After eleven weeks of flying combat missions from Intrepid with Air Group 18, Harris had scored 23 of the group's total 187 confirmed kills. Over half of his VF-18 kills derive from four separate engagements in which he downed at least four Japanese planes: September 13 over Negros Island, October 12 over Formosa, October 29 over Clark Field on Luzon and November 25 over Nielsen Field and en route to Intrepid. For each of these individual engagements Harris was awarded medals, culminating with the receipt of the Navy Cross for the actions of October 29. On October 24 he shot down two Japanese floatplanes. The kamikaze attacks of November 25, 1944, put Intrepid out of commission for a stretch and saw VF-18 detached from Air Group 18. VF-18 stayed for less than a week on before it detached yet again, this time for Pearl Harbor; Cecil Harris was headed home. He arrived stateside January 16, 1945.

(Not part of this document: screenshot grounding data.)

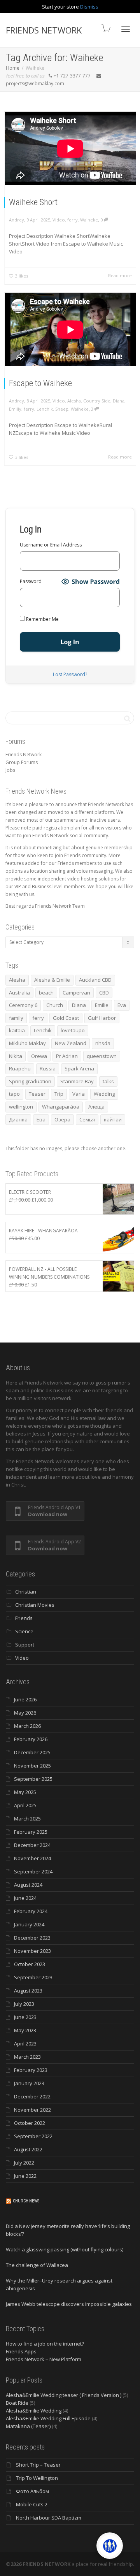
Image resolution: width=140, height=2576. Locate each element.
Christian (25, 1591)
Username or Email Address (51, 544)
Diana (118, 401)
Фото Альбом (32, 2491)
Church (54, 1005)
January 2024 (29, 1924)
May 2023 (25, 2030)
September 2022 (33, 2136)
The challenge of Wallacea (37, 2264)
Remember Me (42, 619)
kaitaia (17, 1030)
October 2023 (29, 1964)
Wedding (104, 1093)
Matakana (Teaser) (28, 2426)
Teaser (37, 1093)
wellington (21, 1106)
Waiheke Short (33, 202)
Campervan (76, 992)
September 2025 (33, 1778)
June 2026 (25, 1699)
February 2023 (30, 2069)
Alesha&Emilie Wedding (33, 2410)
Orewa (39, 1056)
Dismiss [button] (89, 6)
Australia (19, 992)
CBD (104, 992)
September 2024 (33, 1871)
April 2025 (25, 1805)
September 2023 (33, 1977)
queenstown (102, 1056)
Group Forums (21, 762)
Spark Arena (79, 1068)
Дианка (18, 1119)
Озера (62, 1119)
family (16, 1017)
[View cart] (105, 28)
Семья (87, 1119)
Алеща (96, 1106)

VF-18 was reformed and returned to Air Group 18 on January 25, 1945. Many of the former VF-18 fighter pilots returned to the reformed squadron, including Harris, who served as Flight Officer. He was married at Seaside, Oregon, while serving with this outfit. Training commenced immediately at NAS Astoria in Oregon and continued at NAS North Island in San Diego, where the group was transferred on April 19. The squadron trained in night fighting, the use of rockets, and on the newly introduced Grumman F8F Bearcat. They would never see combat as a unit because of the Japanese surrender in August of that year.

===Aerial victories===

| Date | Type | Total |
|---|---|---|
| April 1, 1943 | 2 A6M Zeke | 2 |
| September 13, 1944 | 1 A6M Zeke, 3 A6M Zeke 32 | 4 |
| October 12, 1944 | 1 Ki-21 Sally, 1 Ki-48 Lily, 2 A6M Zeke | 4 |
| October 14, 1944 | 3 D4Y Judy | 3 |
| October 21, 1944 | 1 Ki-21 Sally (Assist) | N/A |
| October 24, 1944 | 2 F1M Pete | 2 |
| October 29, 1944 | 3 Ki-44 Tojo, 1 A6M Zeke | 4 |
| November 19, 1944 | 1 A6M Zeke | 1 |
| November 25, 1944 | 3 Ki-44 Tojo, 1 A6M3-32 Hamp | 4 |

===VF-18 in detail===

====September====
The air group cut its teeth off the coast of Babelthuap, the largest island of Palau, on September 6, 1944. They encountered no aerial opposition during any of the day's strikes. Fighters escorted the bombers to their targets, strafing anti-aircraft positions and military installations along the western coast of the island. Meager anti-aircraft fire and fair visibility allowed the air group to drop in excess of 46 ST of ordnance on its first day of bonafide combat.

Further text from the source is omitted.